DFARS CMMC SPRS NIST 800-171 Explainer.pdf
DFARS CMMC SPRS NIST 800-171 Explainer.pdfDFARS CMMC SPRS NIST 800-171 Explainer.pdf
DFARS CMMC SPRS NIST 800-171 Explainer.pdf
 
Webinar-MSP+ Cyber Insurance Fina.pptx
Webinar-MSP+ Cyber Insurance Fina.pptxWebinar-MSP+ Cyber Insurance Fina.pptx
Webinar-MSP+ Cyber Insurance Fina.pptx
 
Webinar-Spanish-PCI DSS-4.0.pdf
Webinar-Spanish-PCI DSS-4.0.pdfWebinar-Spanish-PCI DSS-4.0.pdf
Webinar-Spanish-PCI DSS-4.0.pdf
 
2022 Webinar - ISO 27001 Certification.pdf
2022 Webinar - ISO 27001 Certification.pdf2022 Webinar - ISO 27001 Certification.pdf
2022 Webinar - ISO 27001 Certification.pdf
 
PCI DSS 4.0 Webinar Final.pptx
PCI DSS 4.0 Webinar Final.pptxPCI DSS 4.0 Webinar Final.pptx
PCI DSS 4.0 Webinar Final.pptx
 
Webinar - CMMC Certification.pptx
Webinar - CMMC Certification.pptxWebinar - CMMC Certification.pptx
Webinar - CMMC Certification.pptx
 
HITRUST Certification
HITRUST CertificationHITRUST Certification
HITRUST Certification
 
CMMC Certification
CMMC CertificationCMMC Certification
CMMC Certification
 
FedRAMP Certification & FedRAMP Marketplace
FedRAMP Certification & FedRAMP MarketplaceFedRAMP Certification & FedRAMP Marketplace
FedRAMP Certification & FedRAMP Marketplace
 
SOC 2 Compliance and Certification
SOC 2 Compliance and CertificationSOC 2 Compliance and Certification
SOC 2 Compliance and Certification
 
PCI DSS Compliance Checklist
PCI DSS Compliance ChecklistPCI DSS Compliance Checklist
PCI DSS Compliance Checklist
 
Continuous Compliance Monitoring
Continuous Compliance MonitoringContinuous Compliance Monitoring
Continuous Compliance Monitoring
 
Managing Multiple Assessments Using Zero Trust Principles
Managing Multiple Assessments Using Zero Trust PrinciplesManaging Multiple Assessments Using Zero Trust Principles
Managing Multiple Assessments Using Zero Trust Principles
 
PCI DSS Compliance in the Cloud
PCI DSS Compliance in the CloudPCI DSS Compliance in the Cloud
PCI DSS Compliance in the Cloud
 
Performing One Audit Using Zero Trust Principles
Performing One Audit Using Zero Trust PrinciplesPerforming One Audit Using Zero Trust Principles
Performing One Audit Using Zero Trust Principles
 

Último

Yerawada ] Independent Escorts in Pune - Book 8005736733 Call Girls Available...

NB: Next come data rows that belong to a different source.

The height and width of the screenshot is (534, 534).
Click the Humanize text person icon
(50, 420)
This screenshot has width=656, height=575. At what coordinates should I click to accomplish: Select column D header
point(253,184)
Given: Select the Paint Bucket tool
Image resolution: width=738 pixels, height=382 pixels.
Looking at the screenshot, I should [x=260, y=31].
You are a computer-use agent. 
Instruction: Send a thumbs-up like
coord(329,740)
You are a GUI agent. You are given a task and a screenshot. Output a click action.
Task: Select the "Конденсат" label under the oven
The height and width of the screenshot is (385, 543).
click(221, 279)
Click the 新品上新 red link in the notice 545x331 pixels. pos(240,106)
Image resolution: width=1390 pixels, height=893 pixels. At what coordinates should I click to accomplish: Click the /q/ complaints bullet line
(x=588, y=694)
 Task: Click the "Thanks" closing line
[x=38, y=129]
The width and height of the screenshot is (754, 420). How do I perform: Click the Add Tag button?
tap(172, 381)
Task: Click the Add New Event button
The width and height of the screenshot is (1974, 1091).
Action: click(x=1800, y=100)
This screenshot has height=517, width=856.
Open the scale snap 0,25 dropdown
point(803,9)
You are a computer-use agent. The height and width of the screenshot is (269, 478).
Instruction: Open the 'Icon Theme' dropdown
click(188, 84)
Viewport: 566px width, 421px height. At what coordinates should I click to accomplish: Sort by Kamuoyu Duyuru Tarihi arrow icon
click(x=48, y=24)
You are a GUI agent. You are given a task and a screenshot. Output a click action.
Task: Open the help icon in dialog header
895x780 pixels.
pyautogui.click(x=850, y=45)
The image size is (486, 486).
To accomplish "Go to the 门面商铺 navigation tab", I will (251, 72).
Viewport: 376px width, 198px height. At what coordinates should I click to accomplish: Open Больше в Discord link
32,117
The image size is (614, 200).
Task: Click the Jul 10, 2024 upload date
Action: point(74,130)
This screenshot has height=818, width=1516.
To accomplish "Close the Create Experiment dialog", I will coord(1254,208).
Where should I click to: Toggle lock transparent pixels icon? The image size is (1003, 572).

Yerawada ] Independent Escorts in Pune - Book 8005736733 Call Girls Available...Yerawada ] Independent Escorts in Pune - Book 8005736733 Call Girls Available...
Yerawada ] Independent Escorts in Pune - Book 8005736733 Call Girls Available...
SUHANI PANDEY
 
(INDIRA) Call Girl Pune Call Now 8250077686 Pune Escorts 24x7
(INDIRA) Call Girl Pune Call Now 8250077686 Pune Escorts 24x7(INDIRA) Call Girl Pune Call Now 8250077686 Pune Escorts 24x7
(INDIRA) Call Girl Pune Call Now 8250077686 Pune Escorts 24x7
Call Girls in Nagpur High Profile Call Girls
 
Call Girls Sangvi Call Me 7737669865 Budget Friendly No Advance BookingCall G...
Call Girls Sangvi Call Me 7737669865 Budget Friendly No Advance BookingCall G...Call Girls Sangvi Call Me 7737669865 Budget Friendly No Advance BookingCall G...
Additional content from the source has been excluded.